In the end, it is Mitch's love and respect for Morrie that brings about the positive changes in Mitch's life, and which motivates Mitch to capture and explain the lessons he has learned from Morrie in Tuesdays with Morrie.

He experiences what you might call an existential crisis, realizing nobody's guaranteed a long life. He has to take action. Grown-Up Mitch Mitch decides he can take control of his life now by cramming as much as possible into it before he dies.

morrie and mitchs relationship goals

Abandoning his former beliefs about priorities and happiness, he chooses a new path, common in American society: Mitch gets his journalism degree and takes the first job he's offered: Soon he's making tons of cash.
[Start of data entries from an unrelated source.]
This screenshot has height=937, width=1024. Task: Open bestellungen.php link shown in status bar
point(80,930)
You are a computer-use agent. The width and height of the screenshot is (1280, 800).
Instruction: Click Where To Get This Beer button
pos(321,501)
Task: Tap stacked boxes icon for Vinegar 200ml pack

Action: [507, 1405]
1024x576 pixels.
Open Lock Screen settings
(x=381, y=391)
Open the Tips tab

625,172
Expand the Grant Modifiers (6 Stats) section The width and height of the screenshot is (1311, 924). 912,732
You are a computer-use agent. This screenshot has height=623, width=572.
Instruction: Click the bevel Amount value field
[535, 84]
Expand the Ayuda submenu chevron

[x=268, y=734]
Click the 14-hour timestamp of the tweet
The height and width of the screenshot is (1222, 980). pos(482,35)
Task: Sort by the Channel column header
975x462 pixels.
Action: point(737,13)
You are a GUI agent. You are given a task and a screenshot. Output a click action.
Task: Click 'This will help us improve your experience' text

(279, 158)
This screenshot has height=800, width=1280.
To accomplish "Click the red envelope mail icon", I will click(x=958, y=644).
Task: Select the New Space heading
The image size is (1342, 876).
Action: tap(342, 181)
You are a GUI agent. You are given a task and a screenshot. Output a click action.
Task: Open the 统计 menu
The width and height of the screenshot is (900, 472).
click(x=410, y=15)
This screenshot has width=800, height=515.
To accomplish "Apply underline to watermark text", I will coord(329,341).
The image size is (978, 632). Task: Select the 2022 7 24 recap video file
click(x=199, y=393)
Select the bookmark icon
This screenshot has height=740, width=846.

But that's pretty much all he's doing; he mentions no hobbies besides excessive exercise. He works crazy hours and barely has enough time to go on a honeymoon after his wedding.

morrie and mitchs relationship goals

And he never finds time to have kids, although his wife wants to. His reunion with Morrie is bittersweet, partly because Morrie's dying but also because of Mitch's shame as he compares his current lifestyle with the way he once believed he should live.

Tuesdays With Morrie by TJ Colt on Prezi

He can't help noticing that Morrie, though dying, seems happier and more fulfilled than Mitch ever has. Mitch's final philosophical shift occurs during his repeat visits with Morrie. This is connecting with a fellow human being, not for profit but for love, something Mitch hasn't done much in recent years. Once more, his conversations with Morrie make him reflect critically on his life.

He starts to question the value of spending all his time writing about famous athletes who couldn't care less about him.

morrie and mitchs relationship goals

He is once more the student in Morrie's 'class,' re-learning the lessons of his past. Past For philosophical Morrie, the main purpose and joy of life is connecting with others. The evidence is in everything he says and does.

morrie and mitchs relationship goals

During their first class together at Brandeis University, Mitch is amazed when Morrie asks if he'd rather be called Mitch or Mitchell. Morrie cares about getting to know his students as people, even friends.